# 1968 AMF Roadmaster Jet Pilot



## koolbikes (Dec 5, 2020)

Recent Estate Sale Find... "NEW" to Me !
1968 AMF Roadmaster Jet Pilot, Model K-1653, Flamboyant Avocado with Red, White and Chrome Trim. Serial No. K088745
This bicycle spent most of it's life in a dry basement attached to an exercise stand only to have been ridden outside a very few times. Registered bicycle license in 1972 and 1975.
The original owner told me everything is the way it was when purchased in 1968 for Christmas, Bonus is that it came with all the paperwork and 1968 AMF Roadmaster Bicycles Brochure.
The color is almost exact to Schwinn's Campus Green, Goodyear W/W Tires are dated 1968, Pedals appear to look as if no one ever touched them, Seat has no wear at all, Tank has never seen batteries for Light.
NOS ?
Truly a Time Capsule!
Just had to Share .


----------



## Oilit (Dec 5, 2020)

That looks mint!
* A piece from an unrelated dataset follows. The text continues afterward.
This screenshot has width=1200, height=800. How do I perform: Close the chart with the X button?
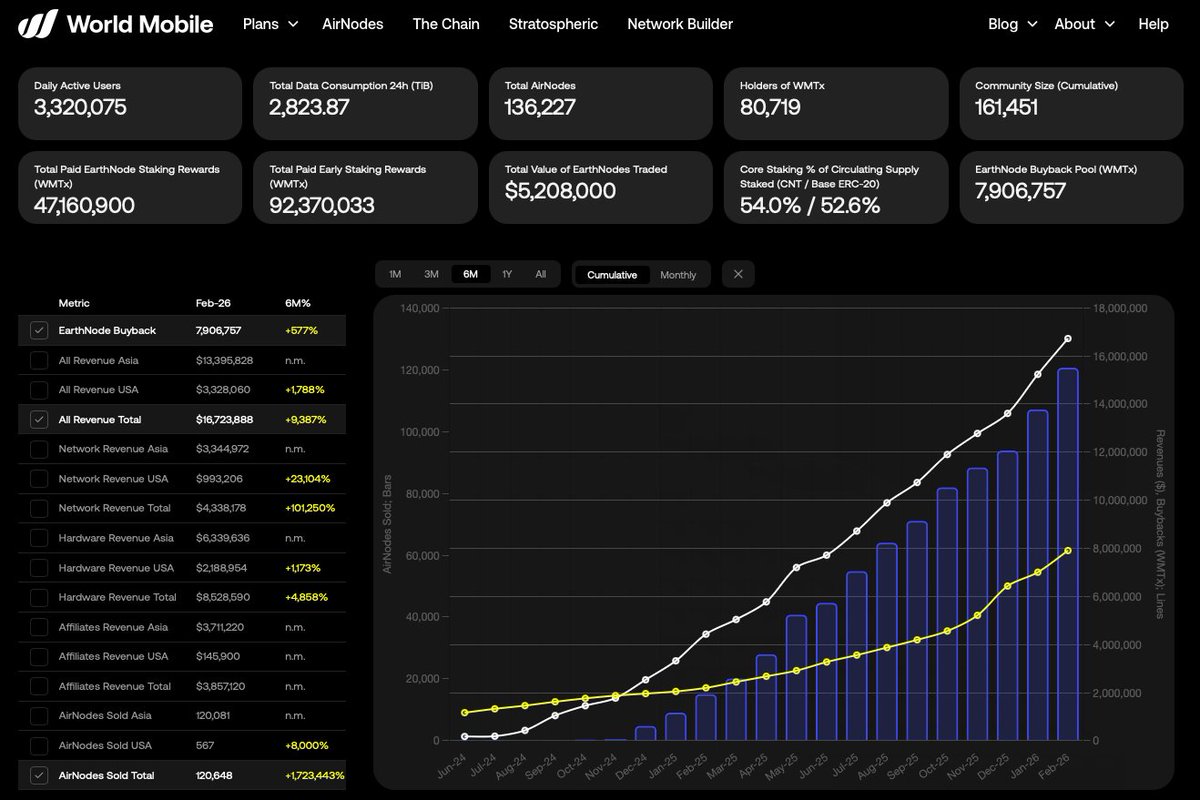pos(738,273)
Interesting about the serial number. I've got a 1960 with a serial number that starts with "K", and that matches Phil Marshall's list, but the decals on your bike are later than 1960, 1968 sounds about right. AMF must have changed their system again sometime during the '60's.


----------



## phantom (Dec 5, 2020)

Pretty stunning bike you have. Gorgeous.


----------



## coasterbrakejunkie1969 (Dec 6, 2020)

Wow love that green, real nice clean bike.


----------



## koolbikes (Dec 6, 2020)

Thanks for the positive comments !

There's not much information about the AMF Roadmaster Jet Pilot bicycles besides the brochures. Most of the Men's version Jet Pilot bicycles are Red or Black, haven't seen in another color, must be year specific. What was the last year for the Jet Pilot model ?


----------



## Oilit (Dec 6, 2020)

koolbikes said:


> Thanks for the positive comments !
> 
> There's not much information about the AMF Roadmaster Jet Pilot bicycles besides the brochures. Most of the Men's version Jet Pilot bicycles are Red or Black, haven't seen in another color, must be year specific. What was the last year for the Jet Pilot model ?
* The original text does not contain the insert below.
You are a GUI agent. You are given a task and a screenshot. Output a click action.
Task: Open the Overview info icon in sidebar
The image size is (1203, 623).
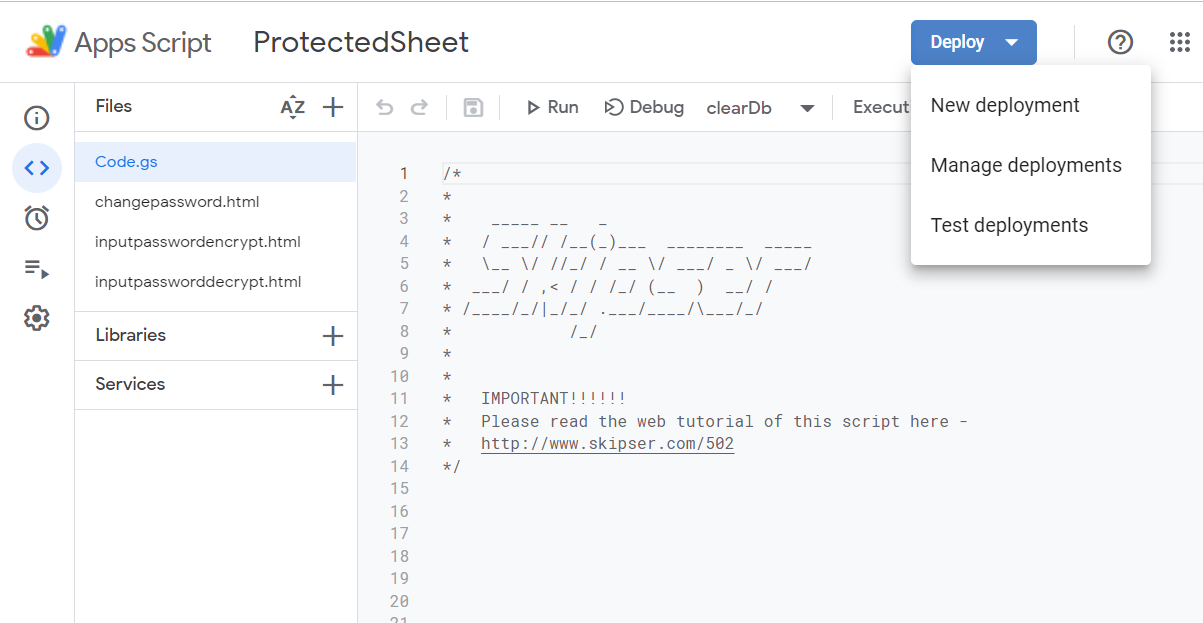pyautogui.click(x=37, y=118)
I wish I knew. I've picked up a few catalogs but I'm missing more than I have. AMF evidently didn't print catalogs in the numbers that Schwinn did, they only turn up every once in a while.


----------



## Oilit (Dec 9, 2020)

koolbikes said:


> Recent Estate Sale Find... "NEW" to Me !
> 1968 AMF Roadmaster Jet Pilot, Model K-1653, Flamboyant Avocado with Red, White and Chrome Trim. Serial No. K088745
> This bicycle spent most of it's life in a dry basement attached to an exercise stand only to have been ridden outside a very few times. Registered bicycle license in 1972 and 1975.
> The original owner told me everything is the way it was when purchased in 1968 for Christmas, Bonus is that it came with all the paperwork and 1968 AMF Roadmaster Bicycles Brochure.
> ...



Can we get a better picture of the serial number? I blew the picture up as much as I could, and I'm wondering if the "K" is actually an "R", which would make more sense.


----------



## koolbikes (Dec 9, 2020)

Oilit said:


> Can we get a better picture of the serial number? I blew the picture up as much as I could, and I'm wondering if the "K" is actually an "R", which would make more sense.



I visually checked the serial number and it is a "K" it's also written on the pamplet and warranty card too. I'm also wondering if this is the last year of the "Jet Pilot' as I can not find any later info. ?


----------



## Oilit (Dec 9, 2020)

koolbikes said:


> I visually checked the serial number and it is a "K" it's also written on the pamplet and warranty card too. I'm also wondering if this is the last year of the "Jet Pilot' as I can not find any later info. ?



I think the latest catalog I have is 1967, but I'll check it this evening.


----------



## new2olbikes (Dec 9, 2020)

WoW, , just plain ol WOW!!  These finds give us all the hope we need to keep on hunting! Exquisite!  That could go in the living room!!!


----------



## Cranky Chain Cycles (Dec 10, 2020)

The fenders were shot so now it’s a lake-cruising rat rod. 









						Cranky Chain Cycles on Instagram: "When I first bought the bike in 2017 the owner, a guy in his 20s selling his grandfathers bike, asked if I was going to turn it into garden art. Nope. It’s a rider now. AMF Roadmaster Jet Pilot. Recondition by @cran
					

Cranky Chain Cycles shared a post on Instagram: "When I first bought the bike in 2017 the owner, a guy in his 20s selling his grandfathers bike, asked if I was going to turn it into garden art. Nope. It’s a rider now. AMF Roadmaster Jet Pilot. Recondition by @crankychaincycles  #ratrod #amf...




					www.instagram.com
				





Sent from my iPhone using Tapatalk


----------



## stoney (Dec 10, 2020)

WOW, gorgeous bike. I love deluxe middleweight bikes. Congrats.


----------



## OZ1972 (Jan 17, 2021)

Amazing survivor , somebody really took care of this beautiful bicycle , thats a keeper for sure !!!!!!


----------



## Bike from the Dead (Jan 26, 2021)

That Jet Pilot is _mint!_ What a find!


----------